L’horlogerie entretient depuis toujours d’étroits rapports avec l’art : rapports de connivence, jeux d’influences, parfois réciproques, inspirations, voire jalousies… Car une question se pose : pour avoir « flirté » dès ses débuts avec le monde de l’art et employé des artistes, l’horlogerie est-elle pour autant un Art dans le plein sens du terme ?

Certains le revendiquent en proclamant solennellement que l’horlogerie est le 12e Art ! D’autres, plus lucides sans doute, y mettent un gros bémol.
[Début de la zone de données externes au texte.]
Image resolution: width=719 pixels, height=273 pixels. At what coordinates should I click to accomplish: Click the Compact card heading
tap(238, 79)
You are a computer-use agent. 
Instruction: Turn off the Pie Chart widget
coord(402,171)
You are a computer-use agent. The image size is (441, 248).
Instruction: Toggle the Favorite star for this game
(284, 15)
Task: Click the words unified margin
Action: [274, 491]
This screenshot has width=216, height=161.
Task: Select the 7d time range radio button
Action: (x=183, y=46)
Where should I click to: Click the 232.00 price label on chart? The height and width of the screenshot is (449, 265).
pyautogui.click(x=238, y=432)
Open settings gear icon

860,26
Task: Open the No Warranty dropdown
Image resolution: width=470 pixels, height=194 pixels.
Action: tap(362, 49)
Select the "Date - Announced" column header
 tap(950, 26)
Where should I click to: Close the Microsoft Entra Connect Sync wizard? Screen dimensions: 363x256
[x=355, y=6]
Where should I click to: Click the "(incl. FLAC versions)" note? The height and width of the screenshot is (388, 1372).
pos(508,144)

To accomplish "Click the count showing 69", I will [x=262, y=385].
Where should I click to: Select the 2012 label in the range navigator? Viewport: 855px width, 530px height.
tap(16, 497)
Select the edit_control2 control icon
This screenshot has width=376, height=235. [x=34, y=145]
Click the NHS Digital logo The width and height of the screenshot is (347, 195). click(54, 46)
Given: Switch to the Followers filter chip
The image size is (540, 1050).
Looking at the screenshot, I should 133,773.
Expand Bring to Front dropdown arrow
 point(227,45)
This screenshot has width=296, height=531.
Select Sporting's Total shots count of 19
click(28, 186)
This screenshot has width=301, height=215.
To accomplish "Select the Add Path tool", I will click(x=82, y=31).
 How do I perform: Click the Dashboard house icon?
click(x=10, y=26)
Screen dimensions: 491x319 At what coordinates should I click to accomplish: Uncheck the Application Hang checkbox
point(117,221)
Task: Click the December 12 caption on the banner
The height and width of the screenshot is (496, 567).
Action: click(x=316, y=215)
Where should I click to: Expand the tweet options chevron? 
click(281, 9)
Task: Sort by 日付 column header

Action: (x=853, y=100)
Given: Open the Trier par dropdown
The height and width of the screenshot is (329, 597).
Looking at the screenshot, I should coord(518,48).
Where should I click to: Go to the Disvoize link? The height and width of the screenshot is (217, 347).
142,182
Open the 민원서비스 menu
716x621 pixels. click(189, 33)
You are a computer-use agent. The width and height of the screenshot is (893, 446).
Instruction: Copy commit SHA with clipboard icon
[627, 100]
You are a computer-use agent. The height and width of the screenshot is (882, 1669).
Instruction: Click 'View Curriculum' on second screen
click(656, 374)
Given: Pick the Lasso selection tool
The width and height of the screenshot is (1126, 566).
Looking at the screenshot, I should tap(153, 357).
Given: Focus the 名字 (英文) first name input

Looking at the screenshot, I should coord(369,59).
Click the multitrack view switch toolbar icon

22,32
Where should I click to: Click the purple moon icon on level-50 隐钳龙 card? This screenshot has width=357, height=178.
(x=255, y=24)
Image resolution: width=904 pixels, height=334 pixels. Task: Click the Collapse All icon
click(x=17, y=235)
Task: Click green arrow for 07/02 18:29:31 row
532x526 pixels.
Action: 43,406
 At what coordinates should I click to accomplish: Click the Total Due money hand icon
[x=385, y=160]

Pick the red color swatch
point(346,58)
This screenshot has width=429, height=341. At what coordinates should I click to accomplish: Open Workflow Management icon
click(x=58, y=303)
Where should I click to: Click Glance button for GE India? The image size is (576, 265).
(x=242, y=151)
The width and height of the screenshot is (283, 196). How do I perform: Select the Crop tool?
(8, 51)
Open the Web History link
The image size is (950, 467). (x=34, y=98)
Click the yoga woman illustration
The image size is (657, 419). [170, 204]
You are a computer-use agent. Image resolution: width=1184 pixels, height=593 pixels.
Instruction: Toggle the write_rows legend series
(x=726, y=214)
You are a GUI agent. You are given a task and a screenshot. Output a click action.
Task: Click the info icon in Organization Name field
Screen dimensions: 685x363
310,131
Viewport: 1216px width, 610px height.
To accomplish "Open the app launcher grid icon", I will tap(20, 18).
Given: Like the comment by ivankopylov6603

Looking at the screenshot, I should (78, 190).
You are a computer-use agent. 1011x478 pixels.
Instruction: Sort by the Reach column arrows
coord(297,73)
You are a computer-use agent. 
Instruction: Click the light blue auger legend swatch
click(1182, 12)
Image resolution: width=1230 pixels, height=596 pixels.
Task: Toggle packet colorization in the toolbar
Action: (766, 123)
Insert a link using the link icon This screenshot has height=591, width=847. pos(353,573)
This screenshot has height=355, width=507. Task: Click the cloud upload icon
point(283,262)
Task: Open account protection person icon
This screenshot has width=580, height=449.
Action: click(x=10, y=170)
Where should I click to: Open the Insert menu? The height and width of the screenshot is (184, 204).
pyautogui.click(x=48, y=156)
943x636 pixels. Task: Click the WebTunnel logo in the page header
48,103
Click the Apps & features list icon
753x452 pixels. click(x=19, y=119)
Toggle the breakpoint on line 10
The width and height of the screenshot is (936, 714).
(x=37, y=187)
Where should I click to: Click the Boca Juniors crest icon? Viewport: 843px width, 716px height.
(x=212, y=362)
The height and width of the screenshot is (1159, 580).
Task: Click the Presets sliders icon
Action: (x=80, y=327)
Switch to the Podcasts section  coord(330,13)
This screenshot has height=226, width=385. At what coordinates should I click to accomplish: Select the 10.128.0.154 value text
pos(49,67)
À l’image d’un Franco Cologni, actuel Président du Conseil culturel de la Fondation de la Haute Horlogerie qui pourtant a consacré l’essentiel de sa vie à la promotion de la culture horlogère mais déclare que « l’art horloger n’est pas de l’Art mais de l’art appliqué à l’horlogerie, c’est tout différent. À l’Artiste appartient la pleine liberté créative, tandis que le designer jouit d’une liberté sous surveillance, car il est condamné à respecter les règles du produit, les règles de la marque. Son art est lié à la fonction prédominante du produit et il ne peut s’éloigner de cette fonction, il ne peut pas l’oublier. Et puis il ne signe pas de la façon qu’un artiste peut signer son œuvre. Ce qu’il fait est collectif et ne lui appartient pas. Donc si l’horlogerie est un art, c’est un art mineur, pourrait-on dire ».

La définition de l’Art n’est pas de l’ordre transcendantal mais varie avec son époque.
Une certaine notion d’usage

À cette affirmation, on peut opposer un certain nombre de considérations : les Arts avec un grand A, comme le sont « officiellement » la littérature, la peinture, les arts plastiques, la musique, l’architecture voire les arts de la scène, la photographie, le cinéma ou encore la bande dessinée, s’exercent-il toujours dans la plus grande liberté créatrice ? Le cinéma, par exemple, ou l’architecture ne sont-ils pas des arts essentiellement « collectifs », dépendant étroitement de leurs producteurs ou de leurs commanditaires ? Les arts plastiques eux-mêmes, territoires autoproclamés de la plus grande liberté, ne dépendent-ils pas en large partie des goûts, voire des diktats des grands décideurs du marché de l’art ?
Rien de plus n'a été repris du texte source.